Saat ini revisi Perpres No. 191/2014 sudah diserahkan oleh Kementerian ESDM ke Kementerian Sekretariat Negara untuk ditindaklanjuti.
Dua opsi
Lebih lanjut, Abdul menyebut telah menyiapkan dua opsi waktu pemberlakuan pembatasan penyaluran BBM bersubsidi. Penentuan waktu tersebut menurutnya akan berpengaruh kepada volume konsumsi maupun beban anggaran subsidi BBM.
Opsi pertama yang ditawarkan adalah 1 Maret 2023 atau sebelum Ramadan dan Idulfitri. Kedua adalah 1 Mei 2023 atau sesudah Idulfitri.
Apabila diterapkan mulai 1 Maret 2023, pemerintah bisa menghemat hingga 1,7 juta kiloliter untuk Bio Solar atau Jenis BBM Tertentu (JBT). Kemudian untuk Jenis BBM Khusus Penugasan (JBKP) atau Pertalite pemerintah bisa berhemat hingga 8,2 juta kiloliter.
Jika pemberlakuan pembatasan BBM baru akan dimulai pada 1 Mei 2023, pemerintah hanya bisa menghemat 1,3 juta kiloliter untuk Bio Solar dan 6,6 juta kiloliter untuk Pertalite.
"Untuk angka anggarannya itu fluktuatif tergantung pada harga minyak terakhir. Angka kasarnya Rp18,8-23,5 triliun untuk Pertalite dan Rp6-7 triliun untuk Bio Solar. Acuannya kurs US$1 sama dengan Rp14.800," ungkap Abdul.
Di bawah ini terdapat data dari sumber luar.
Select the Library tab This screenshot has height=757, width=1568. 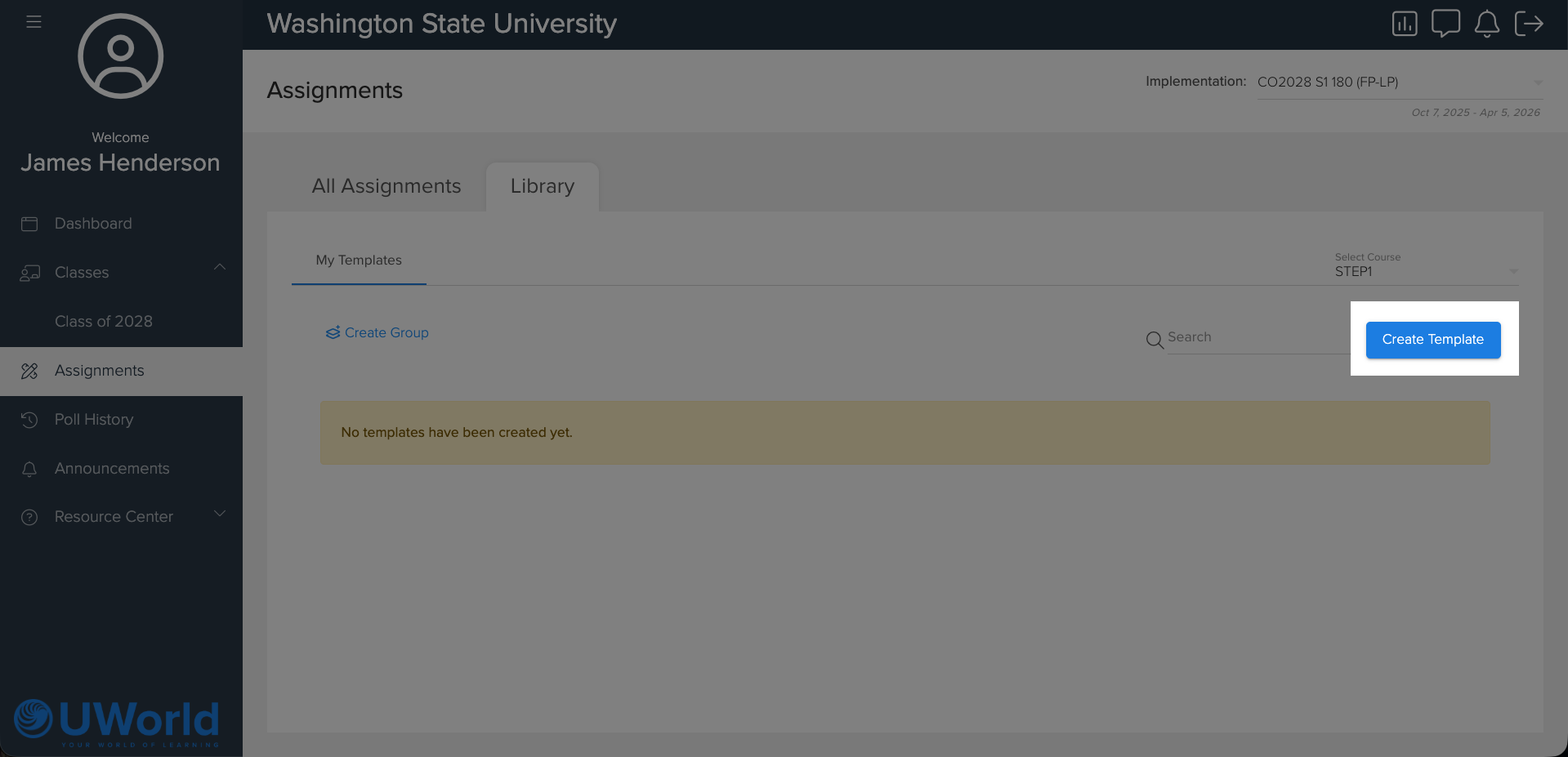point(542,187)
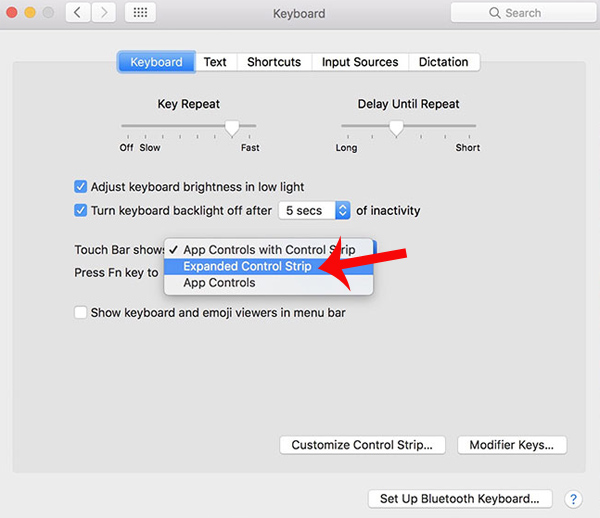The height and width of the screenshot is (518, 600).
Task: Click the Key Repeat slider knob
Action: 232,127
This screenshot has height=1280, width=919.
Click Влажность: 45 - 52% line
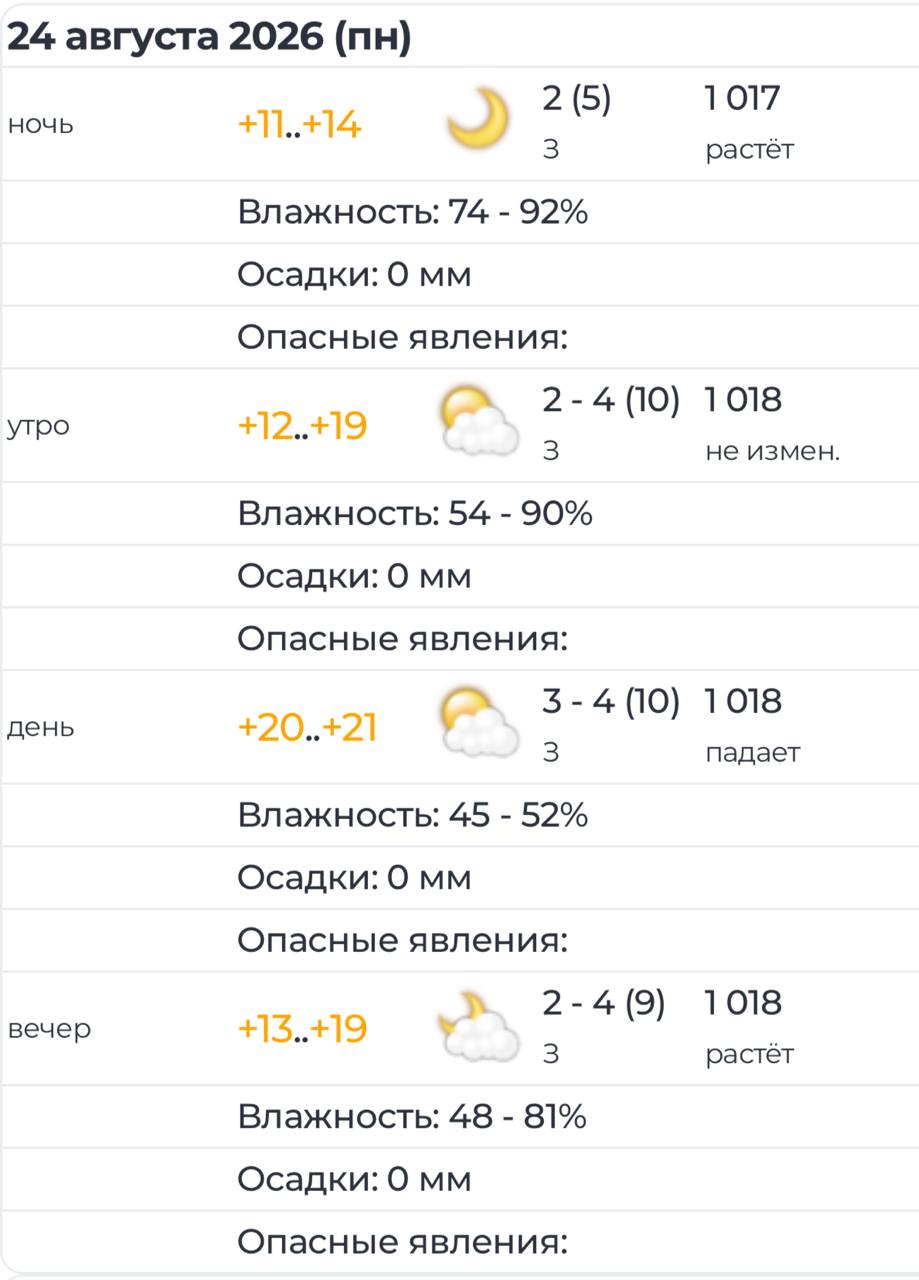tap(412, 815)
Abdul menambahkan terdapat sejumlah usulan ketentuan penyaluran BBM bersubsidi dalam pengajuan revisi Perpres No. 191/2014, termasuk penghentian subsidi untuk bahan bakar kereta api yang mengangkut batu bara untuk keperluan domestik.
Ada pula usulan subsidi hanya untuk sepeda motor di bawah 150 cc dan mobil pelat hitam maksimal 1.400 cc.
Berbagai pakar telah menekankan agar aturan pemberlakuan kebijakan pembatasan pembelian segera tuntas untuk mengatasi kekhawatiran akan kelangkaan Pertalite dan Solar, mengingat pasokan BBM bersubsidi di Indonesia makin menipis di tengah lonjakan konsumsi.
Sebelumnya, Pertamina Patra Niaga sudah menerapkan teknologi digital untuk membatasi penjualan Pertalite, BBM bersubsidi RON-90, serta Solar, untuk menekan konsumsi BBM bersubsidi.
Dengan mendaftarkan kendaraan pelanggan melalui aplikasi ponsel pintar, Pertamina bertujuan untuk mencegah masyarakat yang tidak berhak membeli BBM bersubsidi.
Namun, perseroan harus menunggu pengesahan revisi Perpres No. 191/2014 yang mengatur distribusi, penetapan harga eceran, dan kriteria kelayakan pembelian BBM bersubsidi.